Stored records:
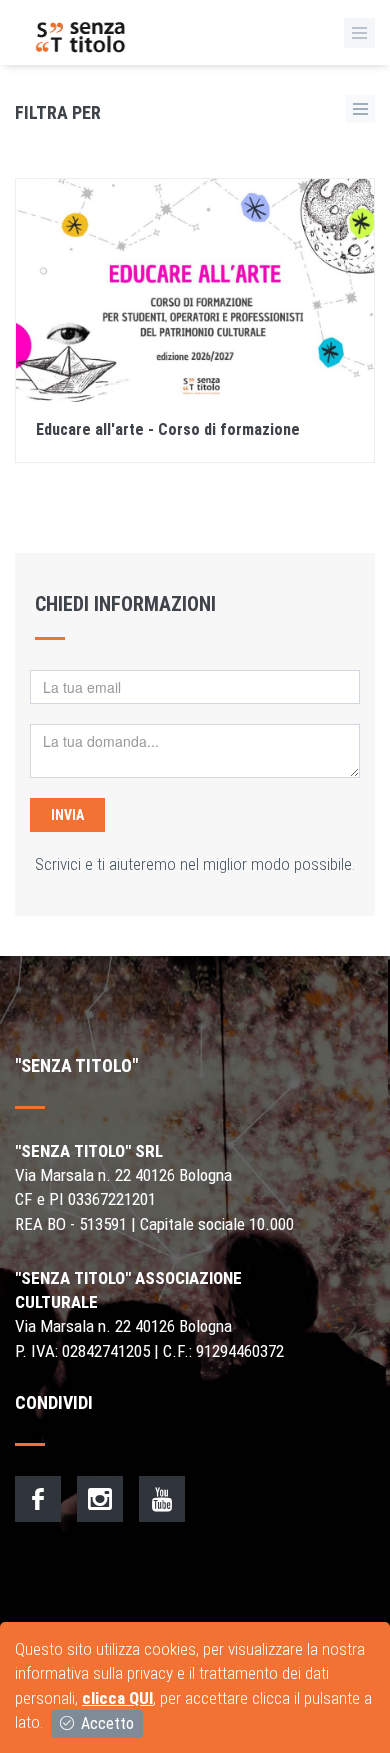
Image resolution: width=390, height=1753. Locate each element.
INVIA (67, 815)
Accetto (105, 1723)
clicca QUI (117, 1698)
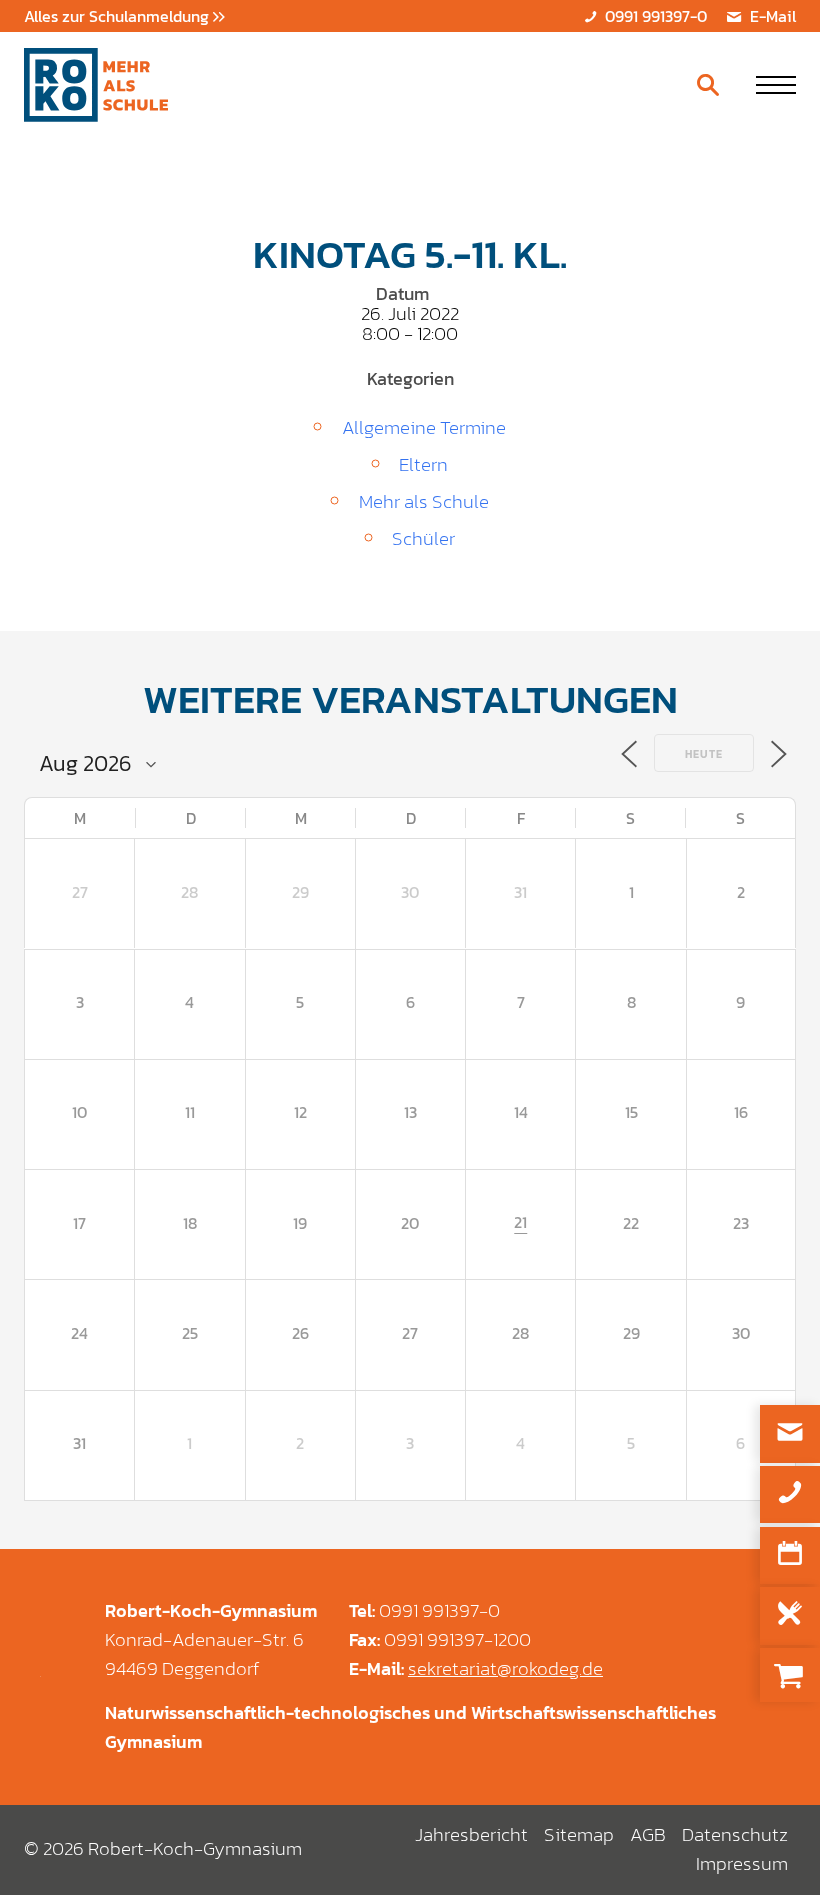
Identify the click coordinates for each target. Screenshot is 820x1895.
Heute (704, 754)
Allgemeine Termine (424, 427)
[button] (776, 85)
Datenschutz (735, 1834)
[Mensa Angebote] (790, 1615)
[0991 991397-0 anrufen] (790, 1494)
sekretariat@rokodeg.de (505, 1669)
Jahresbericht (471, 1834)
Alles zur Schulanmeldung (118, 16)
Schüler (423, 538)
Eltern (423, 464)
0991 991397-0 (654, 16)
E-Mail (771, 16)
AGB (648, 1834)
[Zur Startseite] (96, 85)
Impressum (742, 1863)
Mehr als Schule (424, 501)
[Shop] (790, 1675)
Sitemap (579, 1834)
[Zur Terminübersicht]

▶ _WHAT YOU SHOULD DO_:
Please make an exact copy of the lines from the one holding "Mehr als Schule (424, 501)" through the final line of the records above, nothing more.

▶ _EXERCISE OUTPUT_:
Mehr als Schule (424, 501)
[Shop] (790, 1675)
Sitemap (579, 1834)
[Zur Terminübersicht]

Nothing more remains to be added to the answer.